--- START ---

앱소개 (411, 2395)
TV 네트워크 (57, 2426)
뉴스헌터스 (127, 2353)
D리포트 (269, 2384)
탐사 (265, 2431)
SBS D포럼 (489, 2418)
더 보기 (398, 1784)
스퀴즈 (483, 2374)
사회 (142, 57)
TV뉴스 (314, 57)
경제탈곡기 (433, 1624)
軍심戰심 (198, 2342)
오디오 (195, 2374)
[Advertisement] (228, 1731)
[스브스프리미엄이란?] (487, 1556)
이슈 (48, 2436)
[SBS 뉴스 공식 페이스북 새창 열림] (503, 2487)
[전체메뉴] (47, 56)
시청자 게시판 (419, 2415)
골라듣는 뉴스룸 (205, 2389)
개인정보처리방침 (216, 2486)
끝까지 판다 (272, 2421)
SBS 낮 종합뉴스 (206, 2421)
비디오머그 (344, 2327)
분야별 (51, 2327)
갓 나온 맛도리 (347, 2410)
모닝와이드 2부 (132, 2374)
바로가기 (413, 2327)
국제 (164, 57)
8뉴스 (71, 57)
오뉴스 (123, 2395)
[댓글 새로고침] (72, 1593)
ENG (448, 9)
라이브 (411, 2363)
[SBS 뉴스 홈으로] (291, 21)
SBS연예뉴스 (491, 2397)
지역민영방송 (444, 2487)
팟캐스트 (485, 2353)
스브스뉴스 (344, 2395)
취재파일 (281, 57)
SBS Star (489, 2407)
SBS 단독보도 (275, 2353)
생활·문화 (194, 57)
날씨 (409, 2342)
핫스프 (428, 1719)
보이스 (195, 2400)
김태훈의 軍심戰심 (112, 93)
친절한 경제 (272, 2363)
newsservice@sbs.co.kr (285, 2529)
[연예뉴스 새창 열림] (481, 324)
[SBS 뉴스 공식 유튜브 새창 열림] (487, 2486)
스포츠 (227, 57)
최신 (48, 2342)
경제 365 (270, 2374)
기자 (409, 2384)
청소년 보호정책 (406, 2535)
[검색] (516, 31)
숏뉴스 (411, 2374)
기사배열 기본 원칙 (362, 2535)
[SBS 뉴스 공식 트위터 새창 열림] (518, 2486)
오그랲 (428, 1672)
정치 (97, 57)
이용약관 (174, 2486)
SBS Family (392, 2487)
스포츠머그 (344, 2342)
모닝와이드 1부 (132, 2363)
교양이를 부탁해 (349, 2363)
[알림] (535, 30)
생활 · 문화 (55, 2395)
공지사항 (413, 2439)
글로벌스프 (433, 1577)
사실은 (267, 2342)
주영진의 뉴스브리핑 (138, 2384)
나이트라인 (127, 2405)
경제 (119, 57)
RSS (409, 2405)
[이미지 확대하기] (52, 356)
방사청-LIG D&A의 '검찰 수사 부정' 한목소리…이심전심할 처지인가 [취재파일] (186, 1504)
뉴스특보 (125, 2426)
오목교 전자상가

--- END ---

Action item →
Wherever a line in the entries above holds "취재파일", copy that line.

Task response →
취재파일 (281, 57)
방사청-LIG D&A의 '검찰 수사 부정' 한목소리…이심전심할 처지인가 [취재파일] (186, 1504)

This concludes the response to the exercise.